--- START ---

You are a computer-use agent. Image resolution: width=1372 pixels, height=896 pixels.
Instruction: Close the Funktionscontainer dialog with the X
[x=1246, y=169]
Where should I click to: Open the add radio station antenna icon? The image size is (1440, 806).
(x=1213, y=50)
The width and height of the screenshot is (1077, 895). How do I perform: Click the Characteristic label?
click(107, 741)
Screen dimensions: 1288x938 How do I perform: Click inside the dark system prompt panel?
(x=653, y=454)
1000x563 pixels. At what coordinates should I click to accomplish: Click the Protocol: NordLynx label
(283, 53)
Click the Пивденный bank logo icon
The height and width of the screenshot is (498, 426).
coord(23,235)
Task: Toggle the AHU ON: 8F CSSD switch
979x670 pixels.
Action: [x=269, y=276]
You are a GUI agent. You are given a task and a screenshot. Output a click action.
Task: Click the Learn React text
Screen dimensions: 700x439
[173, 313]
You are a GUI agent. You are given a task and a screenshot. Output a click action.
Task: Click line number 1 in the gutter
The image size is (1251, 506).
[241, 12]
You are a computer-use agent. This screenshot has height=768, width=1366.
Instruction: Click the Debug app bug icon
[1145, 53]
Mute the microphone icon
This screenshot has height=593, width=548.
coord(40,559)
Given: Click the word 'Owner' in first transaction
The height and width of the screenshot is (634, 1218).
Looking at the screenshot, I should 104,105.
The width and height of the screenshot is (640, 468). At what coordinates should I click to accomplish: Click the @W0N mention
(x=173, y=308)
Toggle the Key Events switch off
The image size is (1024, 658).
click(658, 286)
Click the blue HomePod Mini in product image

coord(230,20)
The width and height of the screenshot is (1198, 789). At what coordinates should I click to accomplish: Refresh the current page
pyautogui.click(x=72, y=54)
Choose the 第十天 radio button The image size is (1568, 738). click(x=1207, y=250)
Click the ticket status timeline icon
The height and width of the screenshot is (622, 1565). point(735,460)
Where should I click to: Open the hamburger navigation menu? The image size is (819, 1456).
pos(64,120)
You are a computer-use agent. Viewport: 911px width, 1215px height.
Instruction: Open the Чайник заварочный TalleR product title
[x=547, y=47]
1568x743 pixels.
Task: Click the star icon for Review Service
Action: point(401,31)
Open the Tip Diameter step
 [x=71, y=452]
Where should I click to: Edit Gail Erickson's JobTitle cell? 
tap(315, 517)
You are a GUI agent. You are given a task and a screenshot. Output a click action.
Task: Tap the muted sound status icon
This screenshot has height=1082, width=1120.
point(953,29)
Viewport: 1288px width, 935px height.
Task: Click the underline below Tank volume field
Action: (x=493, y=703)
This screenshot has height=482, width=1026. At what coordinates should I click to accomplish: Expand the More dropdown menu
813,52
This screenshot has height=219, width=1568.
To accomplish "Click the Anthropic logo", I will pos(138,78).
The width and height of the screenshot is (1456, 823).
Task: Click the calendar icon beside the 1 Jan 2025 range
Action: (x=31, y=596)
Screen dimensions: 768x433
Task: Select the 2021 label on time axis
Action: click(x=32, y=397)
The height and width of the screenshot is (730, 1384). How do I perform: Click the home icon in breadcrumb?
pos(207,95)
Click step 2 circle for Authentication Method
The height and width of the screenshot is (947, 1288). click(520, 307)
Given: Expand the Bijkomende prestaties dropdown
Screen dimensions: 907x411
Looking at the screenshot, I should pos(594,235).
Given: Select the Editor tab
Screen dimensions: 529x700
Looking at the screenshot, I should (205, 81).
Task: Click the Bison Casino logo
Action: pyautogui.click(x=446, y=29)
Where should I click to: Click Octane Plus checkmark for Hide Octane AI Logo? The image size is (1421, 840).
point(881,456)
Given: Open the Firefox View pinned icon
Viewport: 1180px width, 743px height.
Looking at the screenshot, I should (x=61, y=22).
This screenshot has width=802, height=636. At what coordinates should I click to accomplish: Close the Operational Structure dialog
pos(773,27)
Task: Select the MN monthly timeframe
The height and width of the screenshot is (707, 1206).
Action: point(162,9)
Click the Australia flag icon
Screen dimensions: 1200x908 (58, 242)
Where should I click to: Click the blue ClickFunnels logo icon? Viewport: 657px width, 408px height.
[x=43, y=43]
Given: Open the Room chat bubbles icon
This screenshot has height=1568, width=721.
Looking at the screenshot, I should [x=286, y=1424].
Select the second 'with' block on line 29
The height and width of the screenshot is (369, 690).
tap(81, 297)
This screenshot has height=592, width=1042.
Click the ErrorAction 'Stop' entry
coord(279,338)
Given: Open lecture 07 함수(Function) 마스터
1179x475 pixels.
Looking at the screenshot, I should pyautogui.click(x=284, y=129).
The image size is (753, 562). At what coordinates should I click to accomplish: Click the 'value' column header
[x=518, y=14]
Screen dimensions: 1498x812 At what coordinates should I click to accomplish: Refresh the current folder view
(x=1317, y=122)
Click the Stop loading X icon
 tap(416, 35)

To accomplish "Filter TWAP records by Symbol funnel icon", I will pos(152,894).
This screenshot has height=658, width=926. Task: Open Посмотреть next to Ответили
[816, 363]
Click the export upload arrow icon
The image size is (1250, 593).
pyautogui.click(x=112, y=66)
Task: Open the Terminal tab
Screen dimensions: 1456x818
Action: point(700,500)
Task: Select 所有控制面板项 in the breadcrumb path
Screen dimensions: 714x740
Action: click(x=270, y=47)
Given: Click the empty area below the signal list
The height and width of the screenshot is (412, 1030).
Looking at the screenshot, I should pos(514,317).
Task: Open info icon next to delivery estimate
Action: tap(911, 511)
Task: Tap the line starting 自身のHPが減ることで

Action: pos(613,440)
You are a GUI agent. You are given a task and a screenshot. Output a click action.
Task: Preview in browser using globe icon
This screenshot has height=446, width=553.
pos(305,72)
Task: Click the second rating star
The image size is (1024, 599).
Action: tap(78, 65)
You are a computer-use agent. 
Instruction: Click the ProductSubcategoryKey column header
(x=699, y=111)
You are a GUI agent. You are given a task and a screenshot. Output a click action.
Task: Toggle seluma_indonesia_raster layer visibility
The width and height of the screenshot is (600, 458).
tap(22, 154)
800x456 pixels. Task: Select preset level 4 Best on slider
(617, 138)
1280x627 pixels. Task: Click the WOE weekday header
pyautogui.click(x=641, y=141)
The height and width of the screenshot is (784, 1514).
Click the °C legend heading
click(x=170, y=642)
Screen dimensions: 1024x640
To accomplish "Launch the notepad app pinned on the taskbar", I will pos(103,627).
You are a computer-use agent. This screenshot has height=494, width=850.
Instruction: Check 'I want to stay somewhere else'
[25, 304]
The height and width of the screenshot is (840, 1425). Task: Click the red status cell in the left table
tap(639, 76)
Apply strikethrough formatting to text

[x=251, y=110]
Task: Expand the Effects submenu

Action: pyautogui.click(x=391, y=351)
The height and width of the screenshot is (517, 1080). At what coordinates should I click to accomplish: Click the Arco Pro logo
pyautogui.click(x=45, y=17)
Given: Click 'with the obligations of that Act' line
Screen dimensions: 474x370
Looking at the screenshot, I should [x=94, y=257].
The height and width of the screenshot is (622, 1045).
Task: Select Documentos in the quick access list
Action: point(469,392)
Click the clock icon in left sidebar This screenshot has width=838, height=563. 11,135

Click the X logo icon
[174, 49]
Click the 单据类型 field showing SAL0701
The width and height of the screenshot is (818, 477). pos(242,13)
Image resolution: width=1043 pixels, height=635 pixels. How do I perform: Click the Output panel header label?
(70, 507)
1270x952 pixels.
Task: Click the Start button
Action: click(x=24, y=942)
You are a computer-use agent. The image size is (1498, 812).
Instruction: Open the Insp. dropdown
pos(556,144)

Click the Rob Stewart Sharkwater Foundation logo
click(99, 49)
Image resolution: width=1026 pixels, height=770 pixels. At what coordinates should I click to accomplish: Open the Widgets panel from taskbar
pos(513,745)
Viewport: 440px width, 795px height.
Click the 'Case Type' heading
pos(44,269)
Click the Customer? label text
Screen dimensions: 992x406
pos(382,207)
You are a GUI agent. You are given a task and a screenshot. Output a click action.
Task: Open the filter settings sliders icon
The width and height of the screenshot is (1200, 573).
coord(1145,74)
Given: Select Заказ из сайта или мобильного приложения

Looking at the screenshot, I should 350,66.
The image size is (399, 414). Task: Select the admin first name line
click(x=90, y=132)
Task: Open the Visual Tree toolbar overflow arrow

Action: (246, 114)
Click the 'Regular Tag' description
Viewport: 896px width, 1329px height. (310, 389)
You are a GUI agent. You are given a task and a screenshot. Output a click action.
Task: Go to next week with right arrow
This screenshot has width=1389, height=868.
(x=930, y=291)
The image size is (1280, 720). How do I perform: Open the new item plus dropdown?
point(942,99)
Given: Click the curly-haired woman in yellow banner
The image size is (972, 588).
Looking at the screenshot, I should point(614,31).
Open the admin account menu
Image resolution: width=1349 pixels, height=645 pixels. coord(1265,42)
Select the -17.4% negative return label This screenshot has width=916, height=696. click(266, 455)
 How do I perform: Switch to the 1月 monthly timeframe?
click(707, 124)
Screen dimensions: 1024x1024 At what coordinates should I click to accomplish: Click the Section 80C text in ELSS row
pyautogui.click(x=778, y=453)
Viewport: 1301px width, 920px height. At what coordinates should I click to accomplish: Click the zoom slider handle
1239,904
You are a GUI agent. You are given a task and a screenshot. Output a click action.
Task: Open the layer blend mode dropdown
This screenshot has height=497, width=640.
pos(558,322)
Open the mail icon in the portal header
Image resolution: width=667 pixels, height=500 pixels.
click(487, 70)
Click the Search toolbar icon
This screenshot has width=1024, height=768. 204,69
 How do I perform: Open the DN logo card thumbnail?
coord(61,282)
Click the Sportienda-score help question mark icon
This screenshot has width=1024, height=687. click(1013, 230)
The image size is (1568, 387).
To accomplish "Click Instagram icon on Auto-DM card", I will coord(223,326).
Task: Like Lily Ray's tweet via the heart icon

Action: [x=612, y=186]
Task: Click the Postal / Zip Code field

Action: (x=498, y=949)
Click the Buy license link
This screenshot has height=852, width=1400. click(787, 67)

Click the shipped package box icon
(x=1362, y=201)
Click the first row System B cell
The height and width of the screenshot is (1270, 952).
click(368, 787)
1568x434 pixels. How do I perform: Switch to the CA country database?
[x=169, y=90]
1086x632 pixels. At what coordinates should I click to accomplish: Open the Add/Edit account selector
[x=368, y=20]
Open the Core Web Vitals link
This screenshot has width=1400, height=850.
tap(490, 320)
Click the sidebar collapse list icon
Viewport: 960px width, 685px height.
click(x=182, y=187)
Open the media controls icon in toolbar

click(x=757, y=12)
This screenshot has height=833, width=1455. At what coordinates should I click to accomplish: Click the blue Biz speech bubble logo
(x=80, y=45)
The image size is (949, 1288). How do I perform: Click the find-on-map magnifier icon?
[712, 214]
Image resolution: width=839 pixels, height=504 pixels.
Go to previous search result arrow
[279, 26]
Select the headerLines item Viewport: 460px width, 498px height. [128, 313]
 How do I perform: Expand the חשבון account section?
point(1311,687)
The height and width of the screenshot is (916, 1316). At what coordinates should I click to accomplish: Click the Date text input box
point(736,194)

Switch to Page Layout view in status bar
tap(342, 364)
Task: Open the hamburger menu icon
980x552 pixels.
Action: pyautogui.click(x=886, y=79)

--- END ---

From the listing above, repeat exactly the lines starting at the line that includes "Given: Select the Editor tab" and ending at the line that includes "Task: Select 所有控制面板项 in the breadcrumb path", with nothing outside that span.

> **EXPECTED OUTPUT**
Given: Select the Editor tab
Screen dimensions: 529x700
Looking at the screenshot, I should (205, 81).
Task: Click the Bison Casino logo
Action: pyautogui.click(x=446, y=29)
Where should I click to: Click Octane Plus checkmark for Hide Octane AI Logo? The image size is (1421, 840).
point(881,456)
Given: Open the Firefox View pinned icon
Viewport: 1180px width, 743px height.
Looking at the screenshot, I should (x=61, y=22).
This screenshot has width=802, height=636. At what coordinates should I click to accomplish: Close the Operational Structure dialog
pos(773,27)
Task: Select the MN monthly timeframe
The height and width of the screenshot is (707, 1206).
Action: point(162,9)
Click the Australia flag icon
Screen dimensions: 1200x908 (58, 242)
Where should I click to: Click the blue ClickFunnels logo icon? Viewport: 657px width, 408px height.
[x=43, y=43]
Given: Open the Room chat bubbles icon
This screenshot has height=1568, width=721.
Looking at the screenshot, I should [x=286, y=1424].
Select the second 'with' block on line 29
The height and width of the screenshot is (369, 690).
tap(81, 297)
This screenshot has height=592, width=1042.
Click the ErrorAction 'Stop' entry
coord(279,338)
Given: Open lecture 07 함수(Function) 마스터
1179x475 pixels.
Looking at the screenshot, I should pyautogui.click(x=284, y=129).
The image size is (753, 562). At what coordinates should I click to accomplish: Click the 'value' column header
[x=518, y=14]
Screen dimensions: 1498x812 At what coordinates should I click to accomplish: Refresh the current folder view
(x=1317, y=122)
Click the Stop loading X icon
 tap(416, 35)

To accomplish "Filter TWAP records by Symbol funnel icon", I will pos(152,894).
This screenshot has height=658, width=926. Task: Open Посмотреть next to Ответили
[816, 363]
Click the export upload arrow icon
The image size is (1250, 593).
pyautogui.click(x=112, y=66)
Task: Open the Terminal tab
Screen dimensions: 1456x818
Action: point(700,500)
Task: Select 所有控制面板项 in the breadcrumb path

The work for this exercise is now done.